Ousainou Darboe, leader of the United Democratic Party (UDP), said the election campaign had been tainted by bribery and corruption.
“The UDP failed to comply with the requirement of Rule 11 of the Election Petition Rule, which required that you file a motion of petition and security,” Chief Justice Hassan B Jallow wrote in his judgement announced on Tuesday.
Barrow won the December 4 poll with 53 percent of the vote while Darboe, who was the Gambian vice president in Barrow’s administration, secured about 28 percent. Two other candidates refused to accept the results, citing alleged problems at polling stations without providing evidence.
In a Facebook post on Tuesday, the 73-year-old Darboe said he did not consider the court’s decision a personal loss, since the petition was dismissed on a procedural technicality rather than on the merit of its claims.
“We have not lost anything because the petition was not dismissed based on merit but a mere technicality,” Darboe said.
“We should be proud of ourselves for what we have done and will continue to do for the country.”
It alleged that 56-year-old Barrow or members of his National People’s Party had offered villagers cash or gifts for votes and infiltrated the electoral commission.
It also charged that foreign nationals had illegally cast ballots, and that voting and the vote count itself were marred by irregularities.
Darboe did not indicate whether he or his party would continue to challenge the election results.

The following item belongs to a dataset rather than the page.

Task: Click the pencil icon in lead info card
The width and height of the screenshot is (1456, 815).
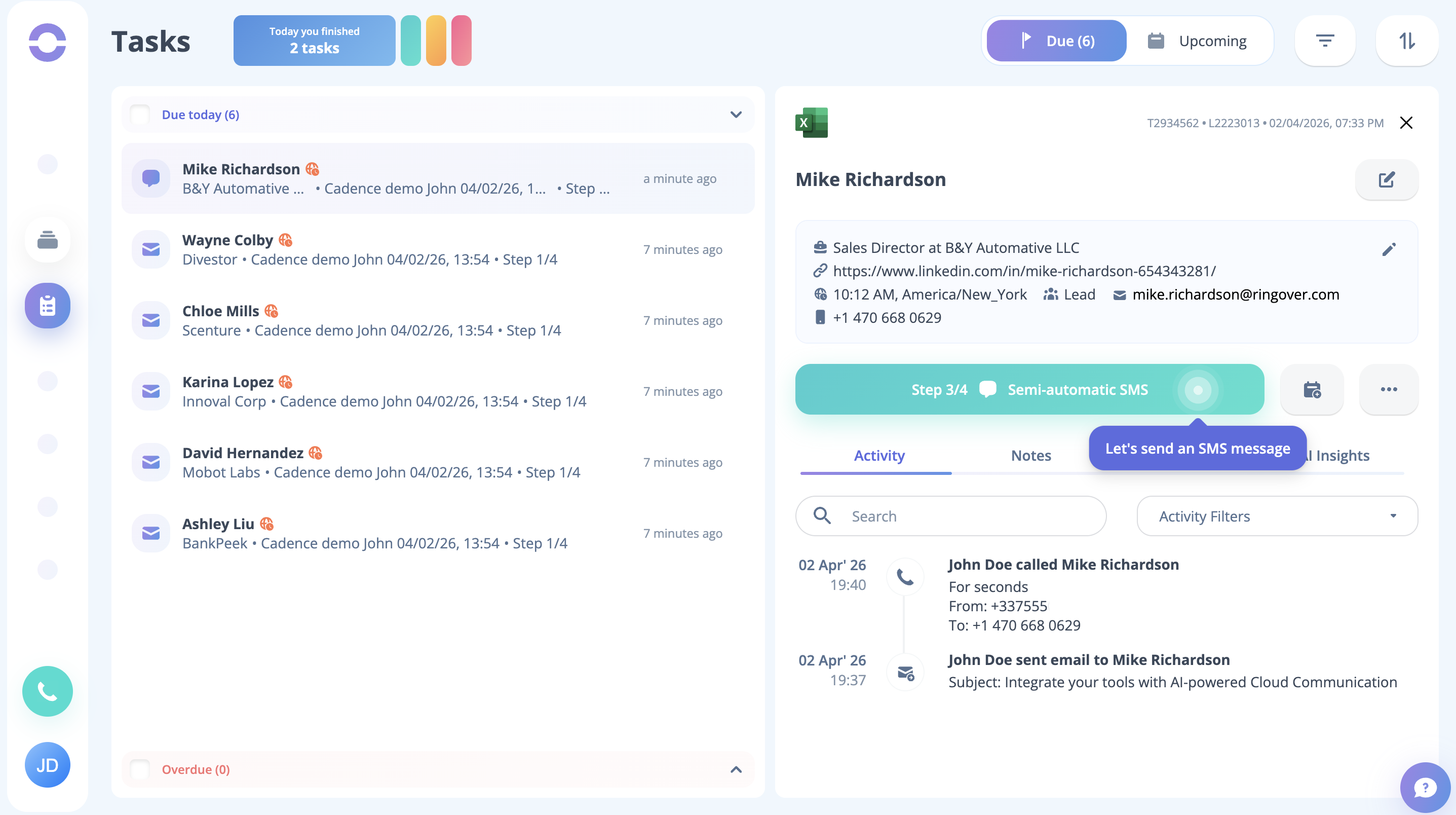Action: pos(1389,249)
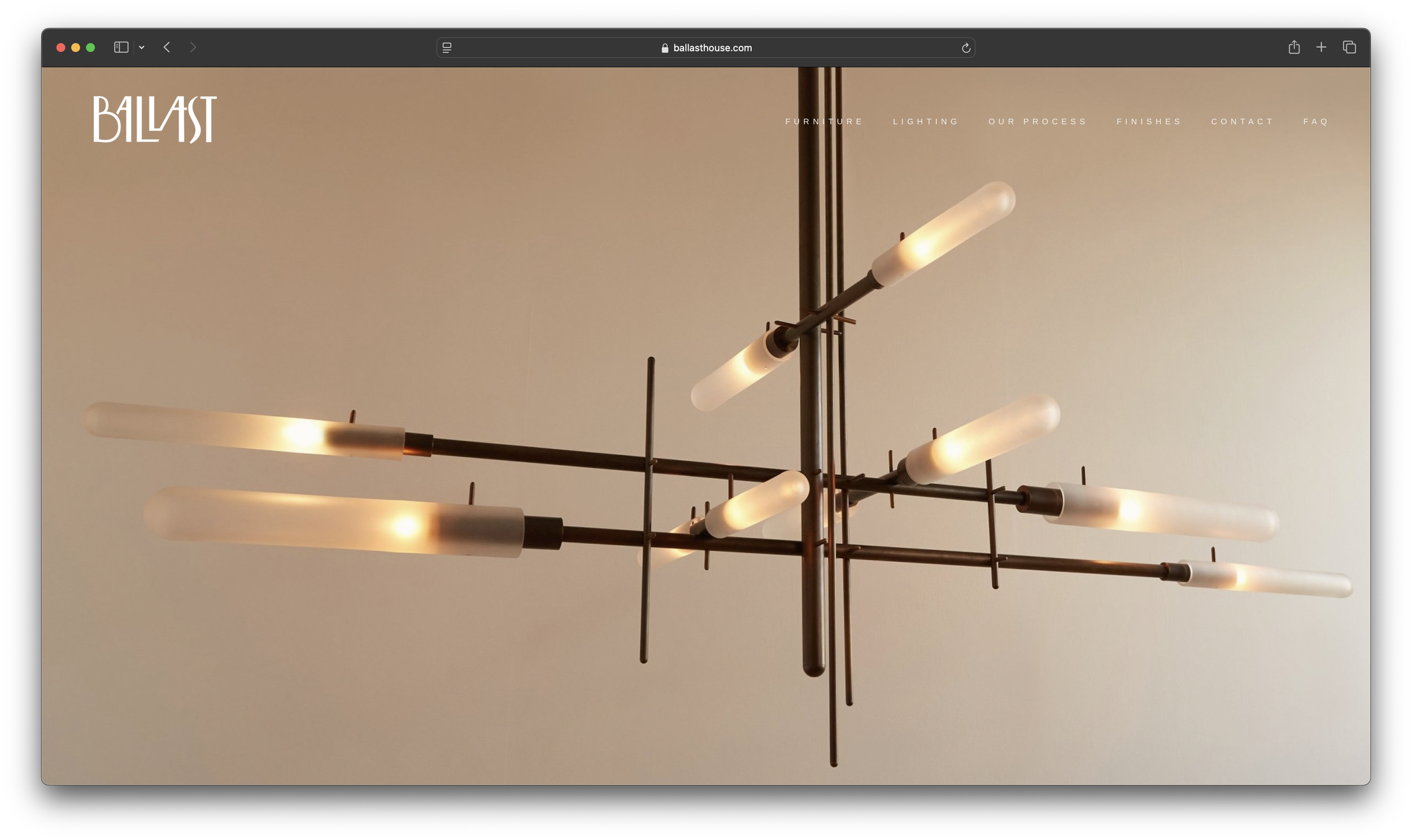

Supreme Court decisions are final and cannot be appealed.
‘Democratic headway’
The December vote marked the first election in the West African country, a former British colony of two million people, since Yahya Jammeh fled into exile in January 2017 after his surprise defeat at the ballot box.
He ruled for 22 years, presiding over a regime accused of a litany of abuses, including death squads and torture.
The United States has given its approval to the December 4 vote.
It says that the US and other observers had noted “some minor procedural irregularities” but the election was otherwise “free and fair”.
The European Union’s observer mission said The Gambia had made “democratic headway” as shown by “wide voter participation and citizen engagement”.
The EU and the US are pushing for The Gambia to enact wide-ranging electoral reform.
Barrow has promised to set term limits and for presidents to be elected by an absolute majority rather than through the current first-past-the-post system.